In contrast to the new technology of CT angiography, cardiac magnetic resonance has been available for over 20 years. Its strengths include no need for ionizing radiation, a high spatial resolution, and higher soft tissue contrast than CT. Weaknesses include technically demanding, long procedures, non-compatibility with pacemakers and implanted cardiac devices (ICDs), and no standardization or quantification of stress perfusion. A new application for coronary magnetic resonance is evaluation of angina in patients with normal coronary arteriograms. In some of these cases, said Dr. Berman, the angina may be associated with a diffuse subendocardial ischemia, which can only be seen if the subendocardial area can be visualized, which it can with coronary magnetic resonance.

SPECT

Dr. Berman described a new SPECT device, called the D-SPECT and manufactured by Spectrum Dynamics, that he believes represents a major advancement in the field. In this unit, the crystal is replaced by a bank of rotating columns. Inside each column is a tungsten collimator and CZT crystal detector. These detectors have a much higher energy resolution than sodium iodide, allowing for the viewing of multiple isotopes. This should improve attenuation correction and reduce scatter. The rotation of the columns creates a wider angle of acceptance and much higher geometric efficiency. As a result, one can reduce acquisition time tenfold and still improve resolution by 50%. Potential applications of this technology, as it develops, include detection of very mild ischemia and serial acquisitions, 10 seconds apart, that offer kinetic information and allow for absolute quantitation of blood flow.
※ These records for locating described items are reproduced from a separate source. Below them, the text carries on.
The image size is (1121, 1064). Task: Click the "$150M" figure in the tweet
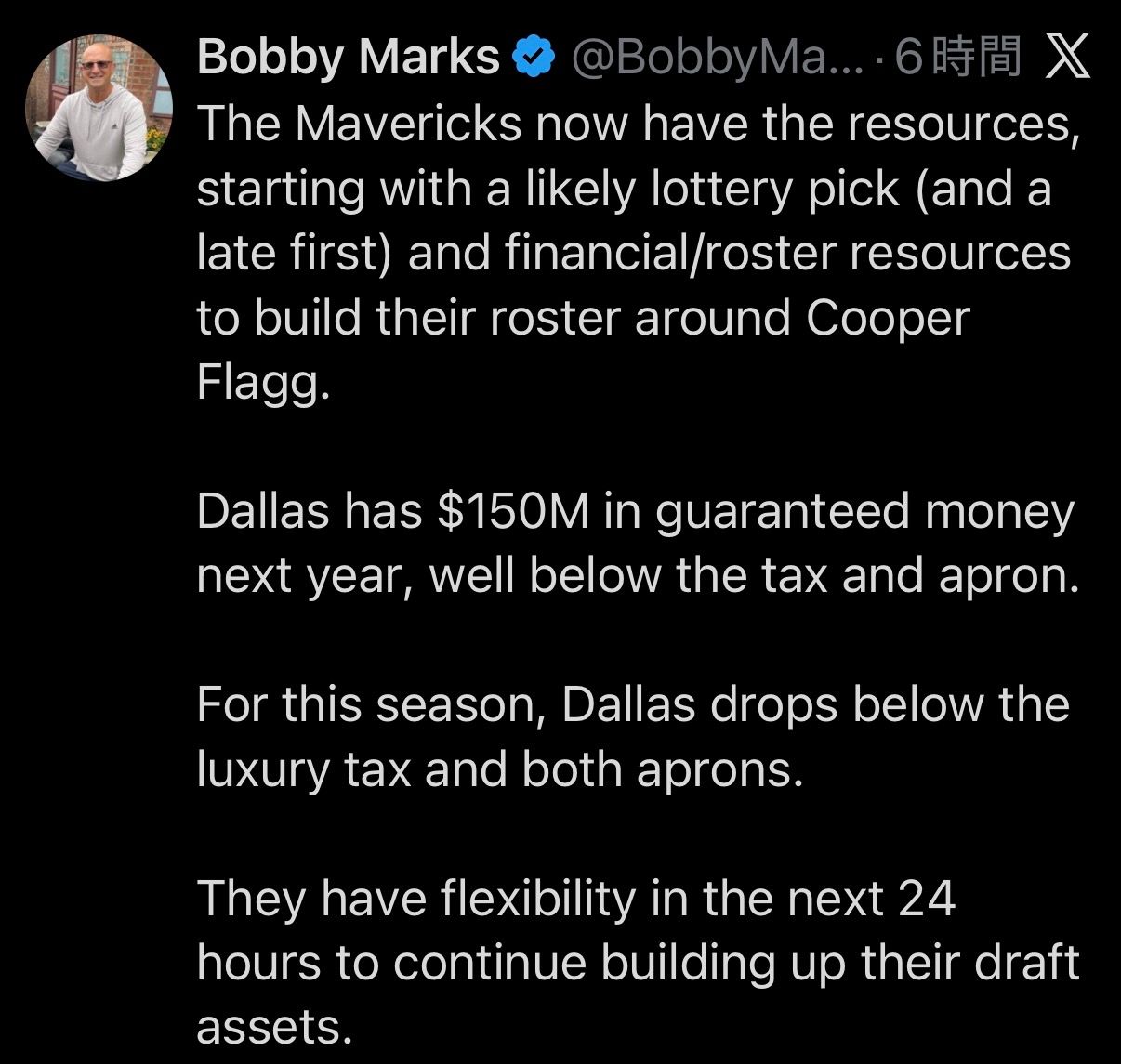click(513, 511)
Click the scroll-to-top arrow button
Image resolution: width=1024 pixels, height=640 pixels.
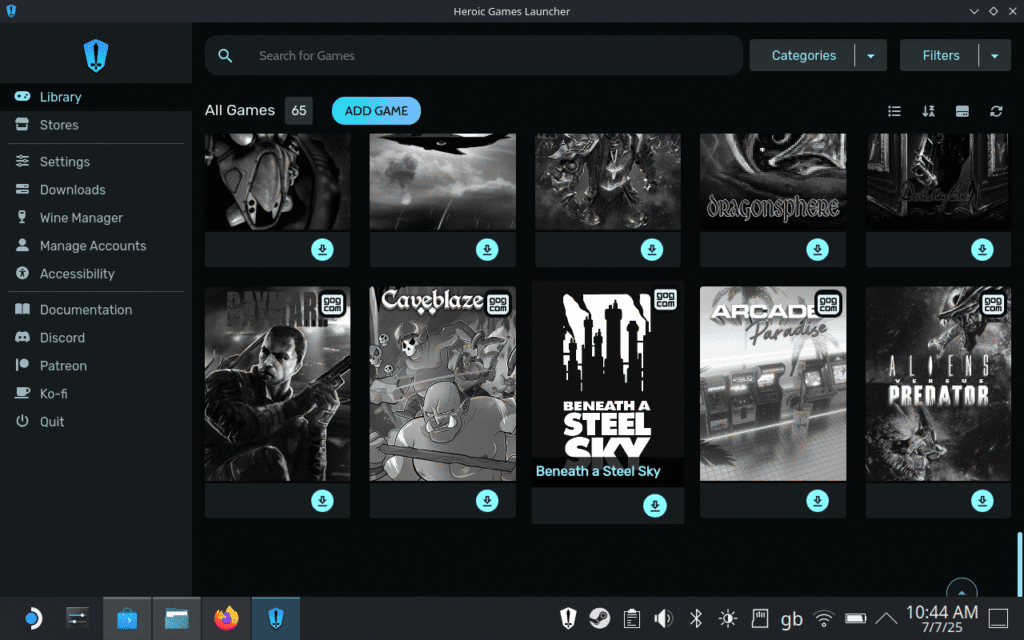click(961, 590)
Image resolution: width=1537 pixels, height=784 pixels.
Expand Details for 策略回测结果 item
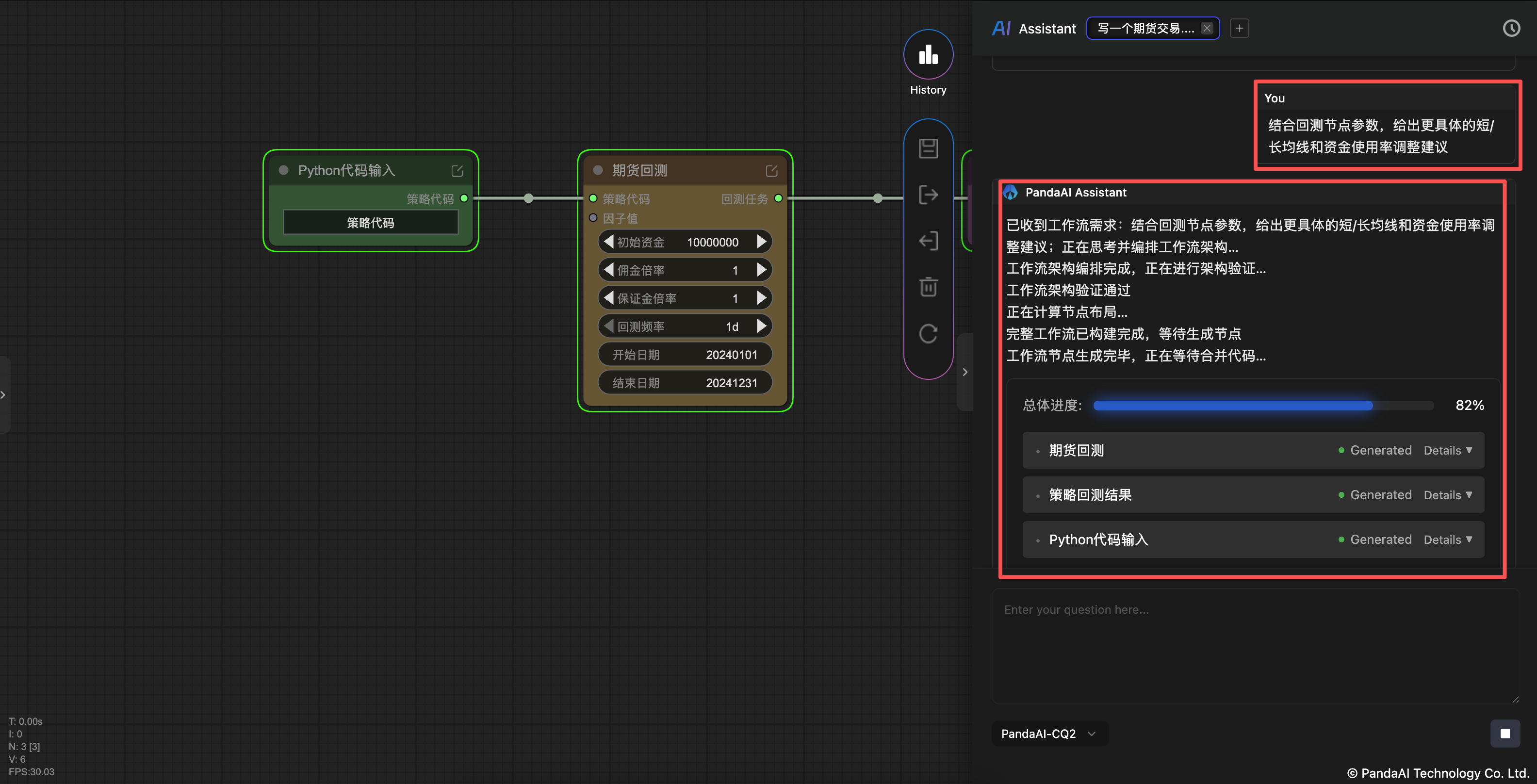click(x=1448, y=495)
Changes Resulting from New Technologies

Based on these new technologies, Dr. Berman predicted some major changes in how potential coronary artery disease patients are worked up and managed. He believes that calcium scoring will be used to screen low likelihood patients, CT angiography will replace nuclear imaging for intermediate likelihood patients, and nuclear testing will be reserved as the first test only for high likelihood patients who do not require immediate catheterization. Treatment should start to be considered in patients as soon as a coronary calcium score reaches 100, particularly in patients with diabetes or other cardiac risk factors. Patients with critical stenosis revealed by CT angiography should be catheterized. Those with an equivocal CT angiography should go on to nuclear testing to look for ischemia. Patients who start with nuclear testing should receive a CT angiography if the results show mild ischemia, since nuclear testing can underestimate overall atherosclerotic disease burden.

The Association for the Eradication of Heart Attack (AEHA), as part of the Screening for Heart Attack Prevention and Education (SHAPE) initiative, recommends using coronary calcium score and carotid ultrasound to screen for heart attack prevention beginning at age 45 in men and age 55 in women, with the exception of very low risk patients.

According to Dr. Berman, the future will bring with it new imaging techniques that will allow for visualization of entities other than myocardial perfusion. "Anatomy alone and function alone are not sufficient in symptomatic patients many times to determine how to best treat them. As we go forward it's likely that some combination of this kind of testing will be needed," he said.

For instance he is currently investigating using PET/CT for plaque imaging. "In combination with the size of the plaque with CT, we will see the activity of the plaque with PET or SPECT to determine who is at higher risk [of plaque rupture] and better determine who is to be revascularized."

References

1. Hendel R et al. Circulation. 2003;108(suppl 11):2892.